Pour le fabricant, concentrer des capacités dans un contenant d’encombrement et de masse faible autorise de multiples combinaisons de fonctions, dans des ensembles eux-mêmes miniaturisés, ce qui autorise à la fois des utilisations multiples, des progrès dans les fonctionnalités et la montée en gamme des produits.
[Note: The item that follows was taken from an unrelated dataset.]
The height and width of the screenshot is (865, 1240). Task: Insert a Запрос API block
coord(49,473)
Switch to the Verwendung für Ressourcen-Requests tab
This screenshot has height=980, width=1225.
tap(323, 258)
Un second volet du même type consiste en la possibilité, pour un ensemble miniaturisé de s’incorporer à des objets de toute taille (communicants ou intelligents).

les interfaces des machines miniaturisées

 

Pour bien apprécier le poids de cette contrainte, il est intéressant de se pencher sur le matériel de communication dans la mesure où son contenu (datas, algorithmes…) n’a ni encombrement ni masse. L’encombrement de l’objet correspond ainsi uniquement à ses composants électroniques (aujourd’hui très miniaturisés) et à son interface homme-machine.
Le phénomène de “ré-agrandissement» des smartphones nous montre que la miniaturisation commence à buter sur la taille critique des interfaces visuelles.
Aller plus loin dans la miniaturisation pourrait donc signifier le repli sur des principes d’interfaces adaptés, le probable rejet des interfaces visuelles ou gestuelles, l’utilisation préférentielle d’interfaces vocales voire l’émergence de nouveaux principes.

la miniaturisation en environnement socialement sensible

 

Nous l’avons vu pour la génétique ou les nanotechnologies, nous pouvons l’évoquer pour les questions relatives aux données personnelles ou aux abus de positions dominantes, le progrès est aujourd’hui plus potentiellement suspect que par le passé. Les débats se déclenchent très rapidement et envahissent la Toile. La méfiance prévaut tout particulièrement pour tout ce qui tend vers l’invisible et le mal-contrôlable. L’hyper-miniaturisation se situe donc au cœur du débat.
Même les multinationales du secteur sont amenées, aujourd’hui, à traiter avec le plus grand soin l’installation de leurs innovations dans des légitimités bien répertoriées: les applications médicales ou l’incorporation dans des objets bien acceptés (les lunettes pour Google, la montre pour Apple…). La leçon des OGM semble avoir été retenue: il est économiquement profitable de se faire admettre sans heurts.

 

miniaturisation: la fin d’une légitimité ?

 

À l’approche de l’invisible, la légitimité attachée à la miniaturisation touche à une frontière. Le passage par un processus complexe à la durée incertaine sera nécessaire pour que ce seuil soit franchi… s’il l’est… c’est-à-dire s’il l’est socialement… en dehors de contextes spécialisés… ou d’un processus autoritaire.

Il faut peut-être en conclure que la miniaturisation, en tant qu’argument de progrès est proche de sa limite et le moment approche où “plus petit“ ne sera plus interprété comme “mieux“. L’exploration de ce phénomène de seuil promet d’être pleine d’enseignements et va faire l’objet d’un prochain article.